誰もが沈痛な面持ちで、そんなシオンの後ろ姿をじっと見つめる。
「シオン。」すかさず背後から声をかけるジン。
「兄さん、コレ……。」
シオンがクルリと振り向いた。
皆が思わず息を呑む。
「兄さん、これ全然なってないじゃないのっ!」
シオンの第一声に“目が点”の一同。
「『報告書』というのはねぇ、事実だけを報告するものなのっ! あくまで客観的な
視点で事実だけを書かなきゃ! 報告書の
中に自分の意見や想いなんか入れてちゃ駄目でしょ! 一体、誰に読ませるつもりで
書いたのよ! 学生じゃないんだから――書き直し!」
「主任……」
いつもの主任だ……と思うアレンであった。
ああ、仕事の鬼……シオン。
この感動的な“兄の想い”をぶち壊すとは、あな恐ろしや。
あとがき:
以前、チャットで「15年前のジン(兄:当時21歳)のフェデラル・リポートを、
元主任のシオン(妹:現在23歳)がツッコミを入れたりして」と笑った話です。
一応、書いた当時の兄貴よりは年上になる計算なので、兄貴のアラもよ〜く見えるということです(笑)。

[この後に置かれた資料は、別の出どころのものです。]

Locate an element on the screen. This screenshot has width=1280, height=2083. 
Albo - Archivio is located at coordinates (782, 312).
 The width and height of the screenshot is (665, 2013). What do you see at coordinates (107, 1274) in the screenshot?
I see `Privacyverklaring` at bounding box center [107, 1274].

で、これは入社当時、実は私が上司にツッコミを入れられた内容そのまんまです。
これから社会に飛び立つ人は、気をつけましょうネ。気をつけないと、
案外やってしまいがちな失敗です。実際ジンもやっているワケだし(笑)。
ホント真面目な話、7章でツッコミは入れてました。「こんな報告書でいいの? 兄さん〜。」
つーか、コレ日記? まさかヘルマーに提出するつもりじゃなかったんでしょう?
……その前に、ゴミ箱に隠すのは止めてくれ(笑)。